Unfortunately it takes a criminal to think like a criminal to catch a criminal.

Im not saying that all cops are POSs but I have met more that I didnt like than I do.
Take that for what its worth.
-Me

Fine rant. But I question this last line. Here is why:

http://www.nydailynews.com/news/2008/07/10/2008-07-10_cop_who_fled_after_roadrage_killing_wont.html

Grand jurors aren’t political leaders, they’re citizens: http://www.nyjuror.gov/general-information/hbGrandJuror42007.pdf

Also, at least he’ll probably lose his job:

Id.

Bringing it to a grand jury shows a cowardly prosecutor, at least. Grand juries in cases like this are a tactic to allow prosecutors to wash their hands of cases they don’t want to prosecute. It was the same in the Horn case in Texas.

Not so much.

Charges were brought before a grand jury. They no-billed the officer. That means that a group of citizens - his peers- found that there wasn’t any reason to try him in court. That is, by no means, an official statement that cops can get away with murder, and on a board supposed dedicated to fighting ignorance, I’m surprised you made a statement like that.

And he’s going to be fired. I wouldn’t call that no repercussions by any stretch of the imagination.

But the Grand Jury didn’t have to be brought in at all. The prosecutor could have brought charges on his own. The Grand Jury was brought in just to give the prosecutor cover for not bringing charges.

Quite the opposite, Diogenes, quite the opposite.

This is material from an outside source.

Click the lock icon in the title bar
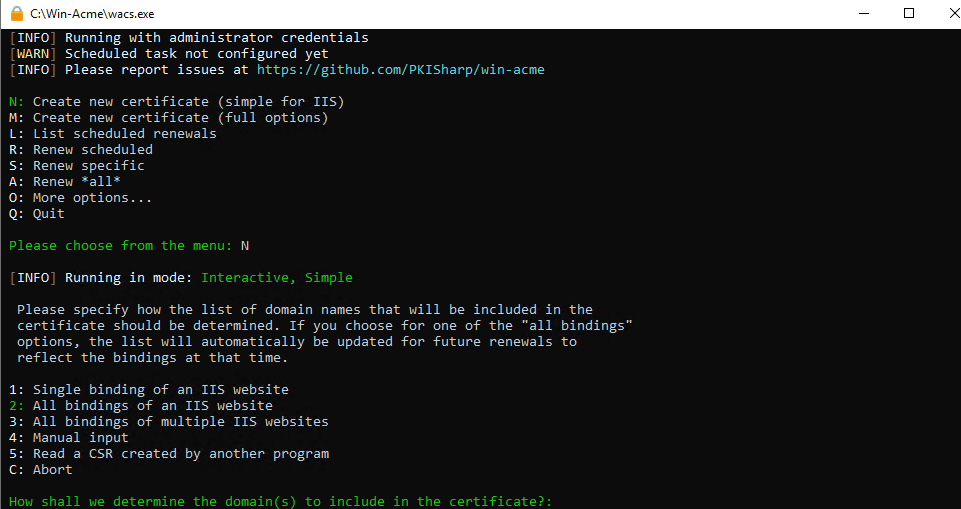The width and height of the screenshot is (961, 509). point(16,13)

http://en.wikipedia.org/wiki/Grand_jury

Had the grand jury not been there, Horn would have been railroaded into court by special interest groups manipulating the DA’s office. You want to bitch about “cowardly prosecutors”, bitch about that. The DA should have the balls to tell the special interest groups to fuck off. How many of them do?

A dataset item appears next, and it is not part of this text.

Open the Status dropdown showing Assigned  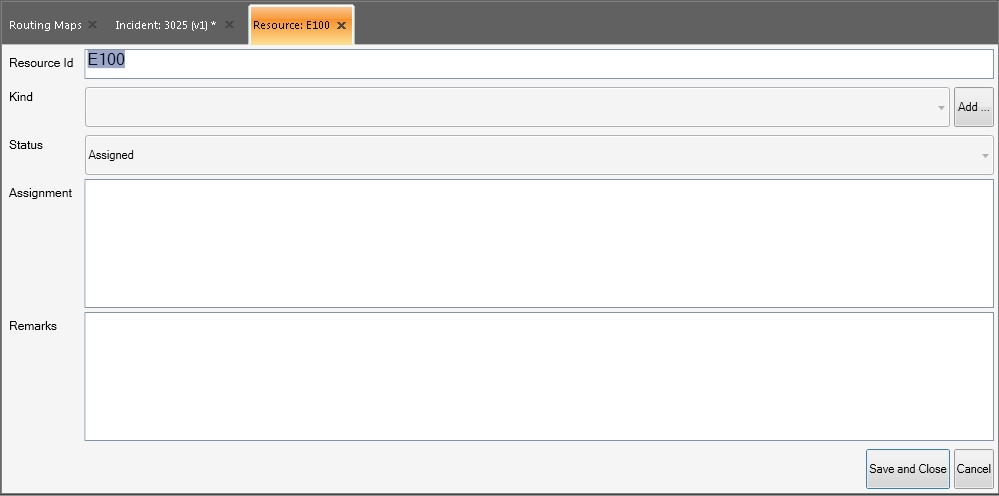coord(539,155)
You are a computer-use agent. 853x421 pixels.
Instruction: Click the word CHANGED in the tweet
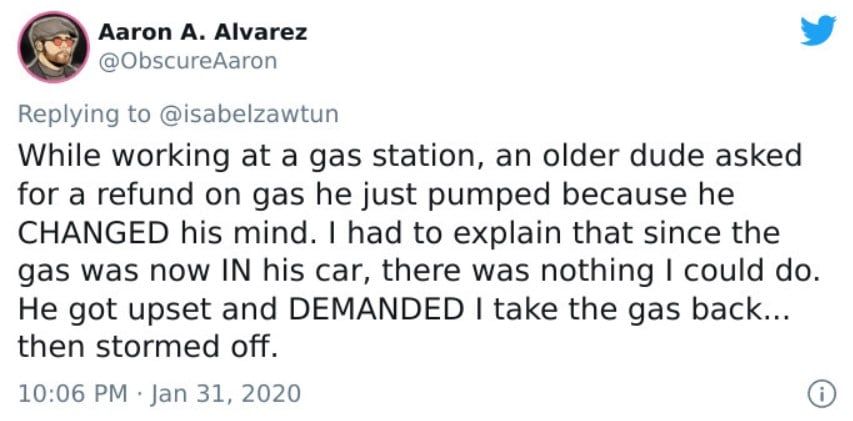pyautogui.click(x=92, y=233)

Once more: Grand juries in cases like this are used to provide political cover and give prosecutors an excuse not to have to prosecute unpopular cases.

Where do you live that this happens?

Special interest groups manipulating the DA’s office? Cite?

If the DA can be manipulated by special interest groups (and the Horn case was in Texas, remember. The public sentiment was quite WITH Horn) then he ahs no business being in the job.

You’re sure that in the state of New York a felony prosecution does not require a grand jury?

There might be any number of reasons to excoriate the prosecutor, (was the GJ only given the option of first degree murder when the victim’s comment about having a Ruger might have justified a charge on second degree, for example)–again, I do not know the specifics of New York protocol–but I am not sure that you have leaped to a correct conclusion regarding the prosecutor’s actions.

America.

And if the DA can prosecute whatever he wants for whatever reason he wants, then we’re not dealing with a free system.
A grand jury has powers the likes of which a regular jury does not.

A grand jury can indict based on “evidence” that would never see the light of day in trial. A grand jury is essentially a vehicle for an indictment.

It’s stunning news when a grand jury DOESN’T indict someone.

If the DA couldn’t get it past a grand jury, he’s got no prayer at getting it past an actual jury.

The limited resources of the judicial system are better spent on cases where justice CAN be served.
You are flat-out wrong on this one. It’s not been a good week for you.

Reading that, I understand that I was completely mistaken about grand juries. I had assumed until now that in the US, bringing a to a grand jury was a mandatory step, required before an actual trial could take place. If it’s not the case, what purpose does a grand jury serve, then?

I don’t think you’re very informed about this. Wait until the lawyers chime in.

Well… What you posted is what I used to believe. But then, why isn’t it mandatory? And if it’s not, why would a prosecutor bother with presenting a case to a grand jury?

Of course you don’t think so.

You’re mistaken yet again.

This letter/web page is a couple of years old, so New York may have since joined the 2/3 of the states that no longer require grand juries, but as of 2003, they still had them and their use was required for any trial for which the defendant did not agree in advance to waive them.

I might be wrong on the NY case, but not on the Texas case.